Check Out What Makes Cochranville’s Duane and Marilyn Hershey the 2018 Farmers of the Year

Marilyn and Duane Hershey

The Chester County Commissioners and the Agricultural Development Council recently presented dairy farmers Duane and Marilyn Hershey of Ar-Joy Farms in Cochranville the 2018 Farmers of the Year Award, while celebrating National Farmer’s Day and the 30th year of the county’s agricultural award program.

The Hersheys were honored for the installation of cutting-edge methane digester technology on their farm, as well as for their strong advocacy work on behalf of the dairy industry both locally and nationwide.

“Duane and Marilyn Hershey embody the innovative, entrepreneurial spirit that the county’s agricultural community is known for,” said Chester County Commissioners Michelle Kichline, Kathi Cozzone, and Terence Farrell. “Agriculture is Chester County’s leading industry, and our farmers work very hard to feed us and supply us with many materials that we need as a county, a state, and a nation.

“After visiting the dairy operation at Ar-Joy Farms, we can see why Duane and Marilyn Hershey were selected as this year’s award recipients. Their diligence and creativity in generating their own energy to run the farm is a great example of the way that many of our farms work to become sustainable and profitable.”

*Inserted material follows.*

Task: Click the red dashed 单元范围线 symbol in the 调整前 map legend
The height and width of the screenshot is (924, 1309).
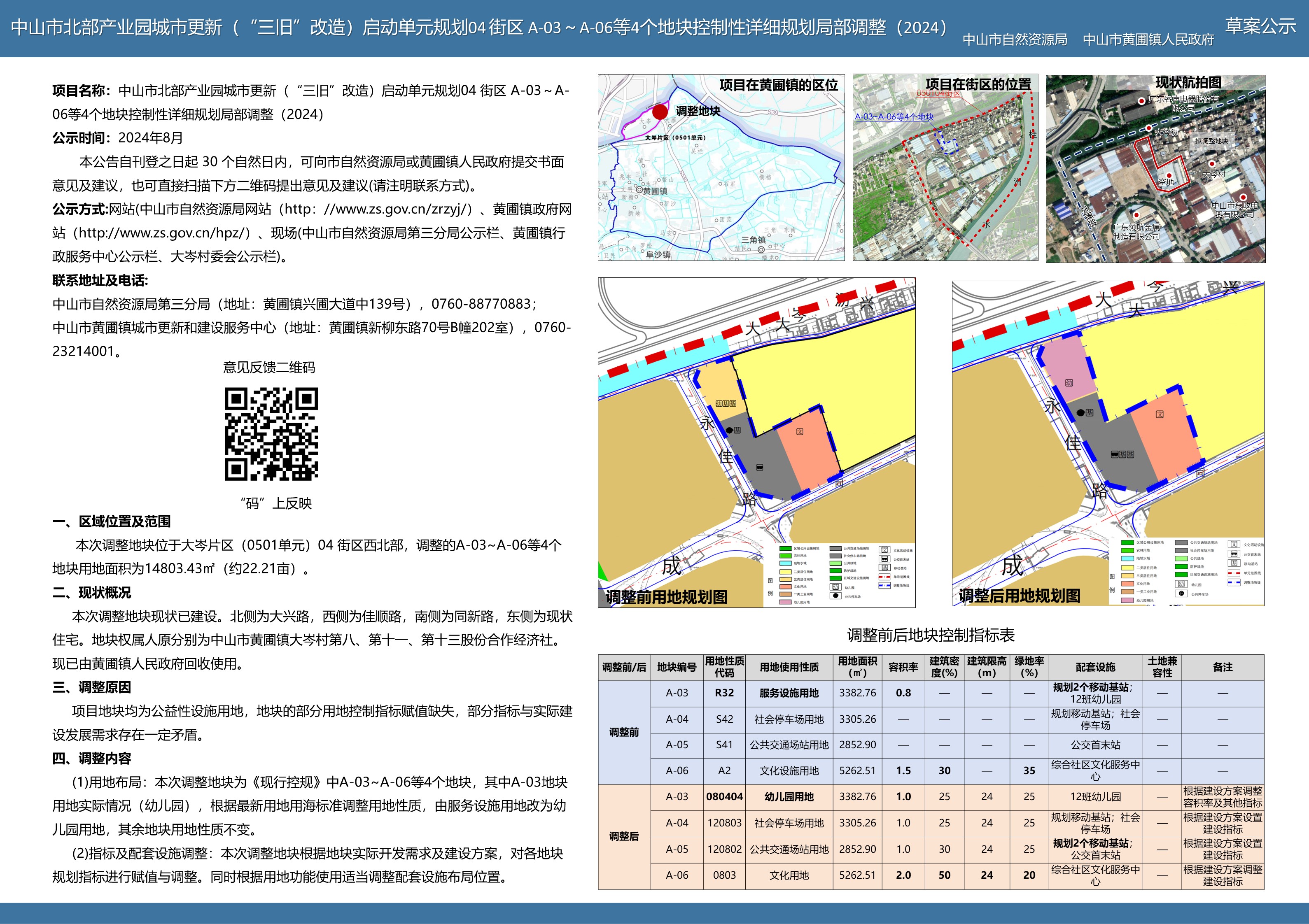Action: click(885, 577)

Although methane digesters are a more common sight on farms throughout Europe, the Hersheys’ digester is one of a handful in Pennsylvania.

“It took years of building relationships with PECO, potential funders at the state level, and our neighbors to make it happen,” said Marilyn Hershey.

The Hersheys use the digester to convert cow manure, snack chip waste from a local potato chip company, and used frying oil from area restaurants into methane gas, which is then burned to generate energy. The digester produces enough energy to power their farm and provide a surplus, which the Hersheys sell back to PECO.

This additional income is especially important because it helps them weather challenging business conditions like the ones currently facing the dairy industry. The digester also produces additional byproducts, including sterile bedding material for their cows and an odorless liquid fertilizer, which is spread onto their crop fields.

In addition to running the 800-cow milking operation and raising crops on approximately 550 acres, the Hersheys operate their own milk hauling company in partnership with fellow dairy farmers Walt and Ellen Moore of Walmoore Holsteins. This venture has been working out well for both farms for more than 10 years.

Also, the Commissioners and the Ag Council presented the Distinguished Service to Agriculture Award to Charles “Charlie” Graydus, a beloved agricultural mechanics teacher and mentor at Octorara High School.

Graydus and his wife Carla also raise a small herd of Black Angus beef cattle and champion pumpkins at Hidden Well Farm in Elverson.